OBJECTIF:
Rédigez la suite du compte rendu de la rencontre avec Guillaume Nicloux, en reprenant juste après sa dernière phrase.

EXTRAIT FOURNI:

/---

Cinexpérience #128 : Rencontre avec Guillaume Nicloux

Critique initialement publiée sur mon blog culturel : www.minimaltrouble.com




Le choix du sujet


Si le réalisateur à choisi de traiter d’un tel sujet – l’Indochine, et particulièrement cet épisode là de la guerre, c’est qu’il s’agit d’une période historiquement peu traitée. Le choix s’est fait en trois temps, explique Guillaume Nicloux, dont sa productrice, Sylvie Pialat, et son directeur artistique sont responsables pour lui avoir soufflé cette fameuse date – le 9 mars 1945, comme point de départ du film. C’est eux qui lui ont donné cette envie de démarrer son histoire là.


Au fur et à mesure de sa documentation, ses recherches sur l’évènement, il fut à la fois horrifié et intrigué, excité, aussi, de pénétrer dans cette période historique peu connue et peu documentée. C’est notamment grâce à Raoul Coutard, réalisateur et directeur de la photographie, présent en Indochine à cette période, que Guillaume Nicloux en apprendra davantage sur cette époque, ainsi qu’en s’inspirant de la 317e section (1965), de Pierre Schoendoerffer et des écrits de Lucien Bodard.

\---

DONNÉES:

/---

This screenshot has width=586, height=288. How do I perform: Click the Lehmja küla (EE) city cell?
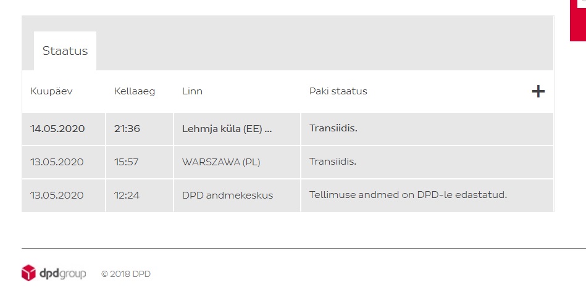point(237,129)
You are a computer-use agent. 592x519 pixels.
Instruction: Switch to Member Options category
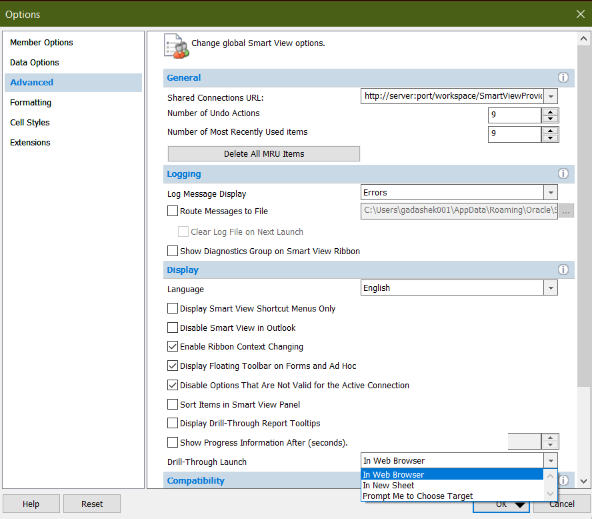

\---

RÉPONSE:
En effet, le film s’attache à la période trouble de 1945-1946, à la sortie de la seconde guerre mondiale, marquée par l’occupation momentanée du Tonkin par les forces japonaises et l’émergence de la résistance indépendantiste. Tassen est l’unique rescapé d’un massacre lié au « coup de force » du 9 mars 1945, riposte japonaise à la reprise en main du territoire par les Français.


Alors que certains films s’écrivent d’une traite, d’autres, comme Les Confins du Monde, ou La Religieuse, prennent plus de temps, de rencontres, de recherches. En résulte ainsi un « espace immense pour fantasmer votre propre guerre », déclare alors le réalisateur, peu friand de vérité historique. Pour lui, il n’y a pas « d’objectivité en dehors de la vérité factuelle », c’est-à-dire les dates, les lieux. C’est à peu près tout.


Les acteurs, les personnages : l’importance des rencontres



C’est très particulier avec Gérard.



« C’est très mystérieux, les rencontres, on ne peut pas les rationaliser. » confie Guillaume Nicloux qui nous décrit ses rencontres comme des fils communs qui s’établissent et permette de développer une intimité particulière, sur le plan humain. Une sorte de désir, selon lui, or « le désir c’est beau car on a du mal à dire ce que c’est. » De même, dans son film, deux désirs s’opposent, mais sont finalement les versants opposés d’une même médaille.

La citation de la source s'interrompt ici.